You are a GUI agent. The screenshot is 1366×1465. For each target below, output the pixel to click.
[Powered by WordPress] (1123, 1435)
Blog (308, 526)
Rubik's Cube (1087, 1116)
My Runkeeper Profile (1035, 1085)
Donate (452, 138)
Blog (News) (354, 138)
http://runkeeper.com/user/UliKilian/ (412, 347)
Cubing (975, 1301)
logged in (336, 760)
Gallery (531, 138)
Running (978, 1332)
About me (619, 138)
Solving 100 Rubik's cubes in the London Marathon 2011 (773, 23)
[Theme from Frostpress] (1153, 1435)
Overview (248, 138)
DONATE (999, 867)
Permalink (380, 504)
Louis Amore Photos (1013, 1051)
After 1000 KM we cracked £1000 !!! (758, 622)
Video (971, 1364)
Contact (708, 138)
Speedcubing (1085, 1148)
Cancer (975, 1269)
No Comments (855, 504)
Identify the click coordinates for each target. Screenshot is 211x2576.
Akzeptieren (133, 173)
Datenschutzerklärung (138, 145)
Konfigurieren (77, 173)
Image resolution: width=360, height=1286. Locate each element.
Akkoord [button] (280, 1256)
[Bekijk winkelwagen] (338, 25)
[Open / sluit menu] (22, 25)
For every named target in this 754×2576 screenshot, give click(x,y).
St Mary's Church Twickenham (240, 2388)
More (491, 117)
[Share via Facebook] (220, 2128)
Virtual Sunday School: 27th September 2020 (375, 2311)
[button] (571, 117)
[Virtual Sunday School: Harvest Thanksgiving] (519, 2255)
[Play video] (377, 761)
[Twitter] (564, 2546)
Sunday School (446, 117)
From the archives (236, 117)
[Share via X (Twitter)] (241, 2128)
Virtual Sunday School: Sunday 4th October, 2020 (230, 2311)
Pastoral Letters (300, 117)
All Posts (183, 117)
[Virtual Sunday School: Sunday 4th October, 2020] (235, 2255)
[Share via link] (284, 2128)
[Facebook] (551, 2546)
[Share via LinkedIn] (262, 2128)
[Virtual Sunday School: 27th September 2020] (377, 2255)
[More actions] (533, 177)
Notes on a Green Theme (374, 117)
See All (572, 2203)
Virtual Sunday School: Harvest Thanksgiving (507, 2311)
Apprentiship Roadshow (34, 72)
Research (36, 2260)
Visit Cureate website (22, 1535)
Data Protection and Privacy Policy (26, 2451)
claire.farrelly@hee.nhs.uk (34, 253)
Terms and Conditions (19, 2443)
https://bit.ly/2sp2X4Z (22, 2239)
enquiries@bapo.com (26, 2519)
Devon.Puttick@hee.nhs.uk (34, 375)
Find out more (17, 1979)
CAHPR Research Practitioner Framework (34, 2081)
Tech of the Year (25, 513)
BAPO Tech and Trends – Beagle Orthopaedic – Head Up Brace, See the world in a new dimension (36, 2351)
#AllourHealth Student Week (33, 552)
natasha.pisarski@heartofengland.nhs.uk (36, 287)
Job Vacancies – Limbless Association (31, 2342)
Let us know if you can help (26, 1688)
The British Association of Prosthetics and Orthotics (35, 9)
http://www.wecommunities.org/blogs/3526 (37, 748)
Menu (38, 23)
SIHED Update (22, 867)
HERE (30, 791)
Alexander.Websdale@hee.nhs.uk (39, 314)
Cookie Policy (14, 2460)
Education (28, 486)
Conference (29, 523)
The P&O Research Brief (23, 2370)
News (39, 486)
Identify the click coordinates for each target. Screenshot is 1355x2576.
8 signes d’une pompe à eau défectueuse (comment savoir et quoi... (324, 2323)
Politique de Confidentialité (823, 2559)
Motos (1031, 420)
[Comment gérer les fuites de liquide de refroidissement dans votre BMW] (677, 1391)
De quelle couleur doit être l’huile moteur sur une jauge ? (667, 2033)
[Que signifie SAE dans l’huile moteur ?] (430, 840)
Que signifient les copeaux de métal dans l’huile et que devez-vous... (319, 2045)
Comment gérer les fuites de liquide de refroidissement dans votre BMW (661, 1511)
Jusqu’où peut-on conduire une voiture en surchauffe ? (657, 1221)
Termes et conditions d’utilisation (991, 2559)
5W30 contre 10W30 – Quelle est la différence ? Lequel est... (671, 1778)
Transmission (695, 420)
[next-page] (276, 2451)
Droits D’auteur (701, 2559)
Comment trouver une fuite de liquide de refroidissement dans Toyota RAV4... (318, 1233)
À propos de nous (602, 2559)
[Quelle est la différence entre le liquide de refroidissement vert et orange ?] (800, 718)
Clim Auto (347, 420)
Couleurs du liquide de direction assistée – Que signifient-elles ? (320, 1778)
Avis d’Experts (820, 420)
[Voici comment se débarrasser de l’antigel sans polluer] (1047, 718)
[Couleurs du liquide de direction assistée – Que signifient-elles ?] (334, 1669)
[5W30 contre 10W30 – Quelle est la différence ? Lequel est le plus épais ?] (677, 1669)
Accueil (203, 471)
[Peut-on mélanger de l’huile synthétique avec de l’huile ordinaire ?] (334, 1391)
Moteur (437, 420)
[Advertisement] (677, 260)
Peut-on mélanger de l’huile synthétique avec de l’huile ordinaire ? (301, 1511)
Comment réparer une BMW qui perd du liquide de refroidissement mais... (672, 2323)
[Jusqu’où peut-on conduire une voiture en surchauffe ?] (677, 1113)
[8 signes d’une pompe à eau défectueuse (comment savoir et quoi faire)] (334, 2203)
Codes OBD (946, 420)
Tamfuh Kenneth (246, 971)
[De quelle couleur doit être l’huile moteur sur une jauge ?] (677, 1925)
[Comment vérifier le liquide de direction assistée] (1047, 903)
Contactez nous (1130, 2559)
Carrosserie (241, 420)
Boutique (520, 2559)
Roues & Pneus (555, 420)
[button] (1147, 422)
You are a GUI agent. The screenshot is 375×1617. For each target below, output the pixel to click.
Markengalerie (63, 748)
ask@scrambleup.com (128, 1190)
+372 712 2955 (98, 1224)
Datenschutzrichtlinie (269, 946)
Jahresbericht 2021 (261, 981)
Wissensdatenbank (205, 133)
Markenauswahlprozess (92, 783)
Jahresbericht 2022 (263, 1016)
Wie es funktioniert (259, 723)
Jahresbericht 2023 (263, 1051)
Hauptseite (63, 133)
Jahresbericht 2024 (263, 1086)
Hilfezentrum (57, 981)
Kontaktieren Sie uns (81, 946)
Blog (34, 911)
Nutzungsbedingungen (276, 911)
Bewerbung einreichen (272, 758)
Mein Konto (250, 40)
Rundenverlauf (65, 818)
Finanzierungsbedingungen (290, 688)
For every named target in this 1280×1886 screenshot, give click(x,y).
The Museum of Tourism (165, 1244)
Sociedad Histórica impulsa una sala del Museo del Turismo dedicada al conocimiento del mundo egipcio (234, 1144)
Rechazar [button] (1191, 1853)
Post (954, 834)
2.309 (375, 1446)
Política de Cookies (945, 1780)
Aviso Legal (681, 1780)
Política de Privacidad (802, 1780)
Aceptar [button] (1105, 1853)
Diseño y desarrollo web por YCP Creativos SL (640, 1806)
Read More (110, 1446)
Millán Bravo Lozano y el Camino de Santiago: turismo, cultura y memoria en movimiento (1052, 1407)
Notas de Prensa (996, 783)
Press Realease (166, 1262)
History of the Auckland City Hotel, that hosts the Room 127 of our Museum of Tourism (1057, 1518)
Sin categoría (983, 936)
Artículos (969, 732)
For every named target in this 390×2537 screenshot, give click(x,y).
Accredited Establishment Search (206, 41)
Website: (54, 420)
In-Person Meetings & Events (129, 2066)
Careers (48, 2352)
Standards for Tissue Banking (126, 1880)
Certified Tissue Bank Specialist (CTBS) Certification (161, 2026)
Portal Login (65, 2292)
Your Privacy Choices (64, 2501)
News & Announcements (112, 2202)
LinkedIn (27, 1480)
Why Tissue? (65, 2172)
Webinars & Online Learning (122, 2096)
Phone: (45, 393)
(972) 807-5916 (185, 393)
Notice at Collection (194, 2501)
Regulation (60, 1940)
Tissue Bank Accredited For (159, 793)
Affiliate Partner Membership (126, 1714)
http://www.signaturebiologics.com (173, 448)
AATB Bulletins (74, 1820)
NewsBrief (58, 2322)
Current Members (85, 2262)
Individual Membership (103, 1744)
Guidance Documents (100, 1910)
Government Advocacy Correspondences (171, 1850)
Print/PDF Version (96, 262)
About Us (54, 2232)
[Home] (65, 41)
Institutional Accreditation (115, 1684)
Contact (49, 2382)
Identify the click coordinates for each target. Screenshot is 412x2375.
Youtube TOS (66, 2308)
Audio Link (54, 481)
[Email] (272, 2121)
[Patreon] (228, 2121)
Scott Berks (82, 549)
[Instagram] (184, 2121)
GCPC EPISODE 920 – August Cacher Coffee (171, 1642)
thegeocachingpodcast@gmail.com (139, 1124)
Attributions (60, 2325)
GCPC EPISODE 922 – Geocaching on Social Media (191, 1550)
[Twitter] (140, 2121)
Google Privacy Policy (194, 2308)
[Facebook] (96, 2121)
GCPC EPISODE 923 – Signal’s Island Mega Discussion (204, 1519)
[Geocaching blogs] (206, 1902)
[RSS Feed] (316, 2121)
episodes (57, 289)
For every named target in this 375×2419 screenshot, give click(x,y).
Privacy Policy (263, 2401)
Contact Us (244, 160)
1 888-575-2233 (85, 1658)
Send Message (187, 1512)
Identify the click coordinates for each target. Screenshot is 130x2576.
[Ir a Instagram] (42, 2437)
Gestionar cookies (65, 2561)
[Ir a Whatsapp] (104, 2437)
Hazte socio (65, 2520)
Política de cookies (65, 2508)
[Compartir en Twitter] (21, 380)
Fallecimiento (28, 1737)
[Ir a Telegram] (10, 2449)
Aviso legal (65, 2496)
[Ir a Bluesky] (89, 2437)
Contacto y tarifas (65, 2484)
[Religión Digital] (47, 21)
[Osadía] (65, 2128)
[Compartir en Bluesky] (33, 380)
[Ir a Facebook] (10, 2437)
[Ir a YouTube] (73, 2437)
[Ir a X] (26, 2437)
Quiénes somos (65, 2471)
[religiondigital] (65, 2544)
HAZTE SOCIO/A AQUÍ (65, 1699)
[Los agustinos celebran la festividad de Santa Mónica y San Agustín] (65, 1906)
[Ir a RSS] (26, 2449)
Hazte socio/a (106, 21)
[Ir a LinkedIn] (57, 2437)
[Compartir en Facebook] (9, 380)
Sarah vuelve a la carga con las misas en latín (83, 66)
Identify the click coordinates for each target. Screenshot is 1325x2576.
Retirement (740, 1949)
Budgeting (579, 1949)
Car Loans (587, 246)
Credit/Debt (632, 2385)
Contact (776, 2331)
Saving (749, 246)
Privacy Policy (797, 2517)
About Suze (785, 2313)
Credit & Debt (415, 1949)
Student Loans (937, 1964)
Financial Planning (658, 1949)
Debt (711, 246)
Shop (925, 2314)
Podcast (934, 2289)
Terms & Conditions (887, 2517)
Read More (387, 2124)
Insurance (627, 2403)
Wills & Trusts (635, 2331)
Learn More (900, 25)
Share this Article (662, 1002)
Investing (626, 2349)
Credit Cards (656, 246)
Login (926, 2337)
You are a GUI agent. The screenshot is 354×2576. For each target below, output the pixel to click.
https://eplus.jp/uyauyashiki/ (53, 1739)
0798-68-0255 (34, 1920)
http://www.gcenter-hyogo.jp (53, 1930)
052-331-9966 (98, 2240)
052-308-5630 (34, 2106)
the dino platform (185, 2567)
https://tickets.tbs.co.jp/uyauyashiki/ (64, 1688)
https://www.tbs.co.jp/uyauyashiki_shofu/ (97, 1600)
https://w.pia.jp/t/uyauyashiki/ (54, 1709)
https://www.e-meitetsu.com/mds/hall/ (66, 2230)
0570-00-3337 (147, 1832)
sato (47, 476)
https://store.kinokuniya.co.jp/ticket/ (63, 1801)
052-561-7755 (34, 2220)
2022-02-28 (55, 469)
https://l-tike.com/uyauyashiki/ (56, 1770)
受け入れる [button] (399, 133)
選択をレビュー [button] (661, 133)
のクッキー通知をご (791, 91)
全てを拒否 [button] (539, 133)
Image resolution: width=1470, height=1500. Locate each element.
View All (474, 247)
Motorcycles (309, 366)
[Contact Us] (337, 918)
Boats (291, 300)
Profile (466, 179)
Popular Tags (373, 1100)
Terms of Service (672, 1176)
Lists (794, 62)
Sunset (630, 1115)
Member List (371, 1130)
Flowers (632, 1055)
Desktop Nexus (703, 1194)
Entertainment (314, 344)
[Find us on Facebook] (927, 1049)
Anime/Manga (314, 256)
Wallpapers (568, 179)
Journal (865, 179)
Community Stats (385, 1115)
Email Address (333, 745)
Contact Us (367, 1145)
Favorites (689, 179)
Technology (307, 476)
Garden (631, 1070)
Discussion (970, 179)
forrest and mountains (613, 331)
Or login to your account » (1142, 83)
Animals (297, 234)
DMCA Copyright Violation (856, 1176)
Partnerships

WORK INSTRUCTIONS
Return, exactly, the lines from the first line of the records above to the line containing "No Comments (855, 504)", both included.

FINISHED TASK
You are a GUI agent. The screenshot is 1366×1465. For each target below, output the pixel to click.
[Powered by WordPress] (1123, 1435)
Blog (308, 526)
Rubik's Cube (1087, 1116)
My Runkeeper Profile (1035, 1085)
Donate (452, 138)
Blog (News) (354, 138)
http://runkeeper.com/user/UliKilian/ (412, 347)
Cubing (975, 1301)
logged in (336, 760)
Gallery (531, 138)
Running (978, 1332)
About me (619, 138)
Solving 100 Rubik's cubes in the London Marathon 2011 (773, 23)
[Theme from Frostpress] (1153, 1435)
Overview (248, 138)
DONATE (999, 867)
Permalink (380, 504)
Louis Amore Photos (1013, 1051)
After 1000 KM we cracked £1000 !!! (758, 622)
Video (971, 1364)
Contact (708, 138)
Speedcubing (1085, 1148)
Cancer (975, 1269)
No Comments (855, 504)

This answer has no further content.